Ini kisahku. Tentang kisah kasih yang mulai rapuh. Menyakitkan namun apa daya rasa masih membuat bertahan. Langsung saja, saat ini kisahku adalah kisah kasih berjarak ruang dan waktu atau biasa disebut LDR (long Distance Relationship) hubungan yang kujalani atas dasar ketulusan dan kesetiaan yang tanpa akhir.

Sayang, hubungan yang nyaris berjalan selama dua setengah tahun terancam kandas. Ya, dia mulai berubah. Tak lagi menyapa dan hangat seperti dulu. Banyak pikiran buruk muncul namun segera kutepis dan meyakinkan diri bahwa aku percaya padanya. Lelaki yang selama ini mencurahiku dengan berton-ton kasih sayang tak mungkin melakukan itu.

Namun semakin hari, jarangnya kabar yang ia beri membuatku bertanya, masihkah dia sayang kepadaku?
Aku mencoba bertanya, tak seperti biasa, jawaban itu terasa berbelit-belit. Lebih menyakitkan ketika aku menangis karena rindu sekali padanya-dia hanya berkata lebay. Tanpa bertanya lebih jauh, tanpa bertindak lebih jauh.

Tanpa sadar, aku yang dulu selalu mengerti dia mulai menjadi pribadi yang pemarah. Aku merasa apa gunanya hubungan ini terus dijalankan? Bukankah percuma bila hubungan dilandasi tanpa perhatian? Tuhan, entah berapa malam aku menangis karena hal yang tak kutahu secara pasti. Sampai suatu saat, aku meminta untuk break. Menginstropeksi hubungan kami.

Selama seminggu aku merenung, dan kuputuskan untuk kembali kepadanya. Mencoba memperbaiki diriku, mencoba menjadi malaikat di matanya. Awalnya memang tercurah rasa rindu, tapi setelah itu. dia bahkan tak mencariku meski aku tidak menghubungimu selama beberapa hari karena sakit. Tidak pentingkah sosokku sekarang di matamu?

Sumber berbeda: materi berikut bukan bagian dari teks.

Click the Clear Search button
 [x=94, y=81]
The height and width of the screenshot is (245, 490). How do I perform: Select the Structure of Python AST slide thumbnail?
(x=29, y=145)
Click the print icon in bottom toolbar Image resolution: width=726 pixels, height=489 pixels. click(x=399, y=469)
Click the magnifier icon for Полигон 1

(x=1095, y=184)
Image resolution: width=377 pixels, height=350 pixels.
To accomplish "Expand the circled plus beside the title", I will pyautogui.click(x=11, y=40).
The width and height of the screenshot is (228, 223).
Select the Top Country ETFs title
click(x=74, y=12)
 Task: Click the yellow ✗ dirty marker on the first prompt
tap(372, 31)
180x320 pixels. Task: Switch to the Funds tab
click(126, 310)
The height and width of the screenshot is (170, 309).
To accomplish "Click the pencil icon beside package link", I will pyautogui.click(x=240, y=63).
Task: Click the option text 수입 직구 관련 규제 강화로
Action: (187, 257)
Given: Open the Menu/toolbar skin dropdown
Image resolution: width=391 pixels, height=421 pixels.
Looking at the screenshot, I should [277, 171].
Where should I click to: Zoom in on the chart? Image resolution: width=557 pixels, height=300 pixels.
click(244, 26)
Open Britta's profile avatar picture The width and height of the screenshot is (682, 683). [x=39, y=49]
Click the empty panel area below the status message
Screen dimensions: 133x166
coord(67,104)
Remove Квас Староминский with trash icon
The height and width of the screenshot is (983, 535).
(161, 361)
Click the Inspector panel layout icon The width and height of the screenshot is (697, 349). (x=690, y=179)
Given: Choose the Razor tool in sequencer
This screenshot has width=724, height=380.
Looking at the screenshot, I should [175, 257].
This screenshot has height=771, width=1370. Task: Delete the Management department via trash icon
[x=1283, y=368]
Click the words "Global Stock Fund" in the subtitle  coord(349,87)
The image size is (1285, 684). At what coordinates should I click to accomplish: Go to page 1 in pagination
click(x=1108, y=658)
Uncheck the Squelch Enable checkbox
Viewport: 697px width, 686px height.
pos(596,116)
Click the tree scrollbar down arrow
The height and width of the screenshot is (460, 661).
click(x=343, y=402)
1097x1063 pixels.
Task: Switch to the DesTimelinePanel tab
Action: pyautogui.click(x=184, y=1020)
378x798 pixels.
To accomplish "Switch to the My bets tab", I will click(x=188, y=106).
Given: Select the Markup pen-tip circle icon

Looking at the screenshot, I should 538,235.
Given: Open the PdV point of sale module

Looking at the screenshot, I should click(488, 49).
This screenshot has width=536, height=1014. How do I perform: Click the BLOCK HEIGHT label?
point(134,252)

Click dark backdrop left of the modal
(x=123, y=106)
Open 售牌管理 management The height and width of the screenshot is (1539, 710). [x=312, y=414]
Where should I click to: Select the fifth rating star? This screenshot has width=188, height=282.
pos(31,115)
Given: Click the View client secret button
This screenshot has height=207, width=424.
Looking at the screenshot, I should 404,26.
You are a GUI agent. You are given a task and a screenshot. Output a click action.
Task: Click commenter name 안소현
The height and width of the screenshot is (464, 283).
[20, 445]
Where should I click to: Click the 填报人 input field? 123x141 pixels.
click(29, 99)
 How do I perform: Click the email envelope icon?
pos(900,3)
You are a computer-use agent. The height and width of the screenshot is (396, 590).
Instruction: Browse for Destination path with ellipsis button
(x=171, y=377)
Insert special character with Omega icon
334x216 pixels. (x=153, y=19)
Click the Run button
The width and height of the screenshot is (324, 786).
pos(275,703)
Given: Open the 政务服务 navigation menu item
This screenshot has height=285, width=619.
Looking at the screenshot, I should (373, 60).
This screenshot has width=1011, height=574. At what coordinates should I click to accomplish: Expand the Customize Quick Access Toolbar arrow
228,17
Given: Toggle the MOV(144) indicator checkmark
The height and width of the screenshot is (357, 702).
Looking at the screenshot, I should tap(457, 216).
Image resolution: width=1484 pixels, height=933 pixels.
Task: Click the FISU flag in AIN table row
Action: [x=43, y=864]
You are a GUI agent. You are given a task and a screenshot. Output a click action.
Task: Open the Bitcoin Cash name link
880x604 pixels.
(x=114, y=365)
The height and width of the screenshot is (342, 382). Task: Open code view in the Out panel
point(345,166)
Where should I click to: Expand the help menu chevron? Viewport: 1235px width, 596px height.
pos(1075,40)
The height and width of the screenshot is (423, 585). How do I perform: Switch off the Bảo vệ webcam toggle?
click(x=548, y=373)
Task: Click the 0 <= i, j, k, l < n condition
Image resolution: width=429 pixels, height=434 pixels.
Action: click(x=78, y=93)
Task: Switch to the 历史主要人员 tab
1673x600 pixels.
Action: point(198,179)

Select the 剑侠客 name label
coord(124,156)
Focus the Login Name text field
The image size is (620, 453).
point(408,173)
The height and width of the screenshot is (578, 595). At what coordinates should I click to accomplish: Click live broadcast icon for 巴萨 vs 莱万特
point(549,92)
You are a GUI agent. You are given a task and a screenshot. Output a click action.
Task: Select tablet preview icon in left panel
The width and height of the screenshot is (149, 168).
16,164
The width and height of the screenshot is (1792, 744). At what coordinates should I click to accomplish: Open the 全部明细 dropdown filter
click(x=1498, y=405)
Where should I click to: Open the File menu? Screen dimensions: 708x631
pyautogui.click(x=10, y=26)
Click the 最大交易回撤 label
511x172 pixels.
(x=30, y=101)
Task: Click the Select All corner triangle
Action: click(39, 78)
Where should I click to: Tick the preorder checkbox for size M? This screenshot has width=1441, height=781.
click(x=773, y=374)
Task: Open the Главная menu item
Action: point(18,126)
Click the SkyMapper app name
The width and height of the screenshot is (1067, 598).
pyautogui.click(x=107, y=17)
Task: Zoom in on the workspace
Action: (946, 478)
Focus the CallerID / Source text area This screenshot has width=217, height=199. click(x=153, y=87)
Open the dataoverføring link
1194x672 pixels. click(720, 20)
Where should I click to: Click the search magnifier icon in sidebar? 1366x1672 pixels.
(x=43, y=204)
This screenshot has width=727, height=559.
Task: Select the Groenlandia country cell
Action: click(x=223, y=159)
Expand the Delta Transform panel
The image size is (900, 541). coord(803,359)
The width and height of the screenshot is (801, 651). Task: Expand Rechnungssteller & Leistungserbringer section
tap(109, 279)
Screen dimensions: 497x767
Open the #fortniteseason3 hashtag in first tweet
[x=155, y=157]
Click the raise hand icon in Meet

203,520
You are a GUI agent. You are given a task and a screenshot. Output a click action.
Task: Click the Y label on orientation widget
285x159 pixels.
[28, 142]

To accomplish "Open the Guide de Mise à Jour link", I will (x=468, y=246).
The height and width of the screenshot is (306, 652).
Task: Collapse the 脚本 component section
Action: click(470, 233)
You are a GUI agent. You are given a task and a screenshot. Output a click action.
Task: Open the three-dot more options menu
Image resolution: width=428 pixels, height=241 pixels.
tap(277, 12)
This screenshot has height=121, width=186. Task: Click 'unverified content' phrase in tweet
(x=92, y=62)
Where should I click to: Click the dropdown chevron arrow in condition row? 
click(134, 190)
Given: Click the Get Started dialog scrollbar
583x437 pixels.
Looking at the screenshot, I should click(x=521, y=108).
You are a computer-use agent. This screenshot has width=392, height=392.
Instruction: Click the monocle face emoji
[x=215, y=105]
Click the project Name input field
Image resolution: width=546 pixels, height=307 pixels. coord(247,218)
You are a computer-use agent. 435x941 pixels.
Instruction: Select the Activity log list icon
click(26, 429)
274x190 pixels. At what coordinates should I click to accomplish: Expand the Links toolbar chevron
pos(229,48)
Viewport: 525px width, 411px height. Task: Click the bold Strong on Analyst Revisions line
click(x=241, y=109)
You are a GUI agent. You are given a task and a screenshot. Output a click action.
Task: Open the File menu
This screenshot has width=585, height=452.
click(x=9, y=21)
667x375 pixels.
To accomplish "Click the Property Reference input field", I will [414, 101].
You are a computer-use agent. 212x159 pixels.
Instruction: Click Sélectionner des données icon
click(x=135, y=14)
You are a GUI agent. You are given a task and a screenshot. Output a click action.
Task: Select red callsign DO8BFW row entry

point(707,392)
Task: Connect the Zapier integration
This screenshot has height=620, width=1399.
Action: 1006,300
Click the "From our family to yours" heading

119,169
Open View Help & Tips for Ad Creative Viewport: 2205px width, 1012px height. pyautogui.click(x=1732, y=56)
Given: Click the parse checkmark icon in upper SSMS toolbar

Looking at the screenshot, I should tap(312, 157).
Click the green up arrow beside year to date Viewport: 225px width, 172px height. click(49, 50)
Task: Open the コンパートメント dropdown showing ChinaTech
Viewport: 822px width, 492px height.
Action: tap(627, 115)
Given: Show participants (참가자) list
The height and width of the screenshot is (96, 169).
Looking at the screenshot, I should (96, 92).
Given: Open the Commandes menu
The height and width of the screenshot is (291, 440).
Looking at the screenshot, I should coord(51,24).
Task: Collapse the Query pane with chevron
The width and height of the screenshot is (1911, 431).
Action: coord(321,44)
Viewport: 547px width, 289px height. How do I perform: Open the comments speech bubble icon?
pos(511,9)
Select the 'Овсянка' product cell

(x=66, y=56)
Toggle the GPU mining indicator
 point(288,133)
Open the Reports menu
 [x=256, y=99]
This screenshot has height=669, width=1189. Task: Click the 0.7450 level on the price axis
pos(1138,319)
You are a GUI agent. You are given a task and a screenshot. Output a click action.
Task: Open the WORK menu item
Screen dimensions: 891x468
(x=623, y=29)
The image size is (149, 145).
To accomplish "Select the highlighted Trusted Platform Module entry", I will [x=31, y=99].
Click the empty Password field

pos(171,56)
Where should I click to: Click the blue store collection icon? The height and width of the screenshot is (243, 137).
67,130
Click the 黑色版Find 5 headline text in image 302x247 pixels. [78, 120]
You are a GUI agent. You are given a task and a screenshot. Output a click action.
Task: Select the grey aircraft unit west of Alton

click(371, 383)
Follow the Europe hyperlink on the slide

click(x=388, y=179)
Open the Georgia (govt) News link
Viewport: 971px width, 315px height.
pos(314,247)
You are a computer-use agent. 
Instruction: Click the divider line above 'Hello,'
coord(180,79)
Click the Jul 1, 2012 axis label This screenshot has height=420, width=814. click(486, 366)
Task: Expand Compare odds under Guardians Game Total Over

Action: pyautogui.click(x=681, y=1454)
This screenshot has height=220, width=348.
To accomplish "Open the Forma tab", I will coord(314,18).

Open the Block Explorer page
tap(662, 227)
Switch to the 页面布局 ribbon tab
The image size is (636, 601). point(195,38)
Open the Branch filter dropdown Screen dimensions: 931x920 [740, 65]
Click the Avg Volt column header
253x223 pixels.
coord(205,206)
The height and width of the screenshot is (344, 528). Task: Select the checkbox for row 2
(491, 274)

Hingga kusadari, aku terlalu lelah mengerti, dan aku memahami. Masih banyak hal yang perlu kukejar, dan aku tak harus stagnan berdiri hanya untuk menantimu. Oh, aku teringat-aku tahu masa lalumu. Semua kekasihmu meninggalkanmu karena kau mendadak dingin dan kau menangis karena itu. Saat itu aku membenci mereka, karena wanita macam apa yang mampu meninggalkan kekasih yang baik sepertimu. Aku lupa, aku terlalu mencintaimu sehingga tak melihat perasaan mereka. Kini aku tahu apa yang mereka rasakan. Rasa sakit ketika kau tiba-tiba berubah dingin, berubah tak perduli. Ya, dulu kukira aku begitu spesial di matamu, sehingga kuyakin kau tak akan melakukan itu padaku. Tapi Tuhan membalik kesombonganku. Nyatanya sekarang aku mengerti apa yang mereka rasakan saat bersamamu. Derit kesepian dan dingin yang mencekam ketika menanti kabar darimu.

Kini aku memilih berdiri sendiri tanpamu. Mencoba menjalin simpul-simpul kehidupan yang dulu tercerai berai karenamu. Kucoba lupakan semua pengorbanan, semua waktu dan semuanya yang kuberikan padamu. Karena apa? Cinta tak butuh pengorbanan. Cinta itu memaafkan dan cinta itu mendoakan.

Ya, sebenci apapun aku kepadamu. Entah kenapa aku tak bisa berhenti untuk terus mendoakanmu. Semoga kau bahagia dalam kehidupanmu.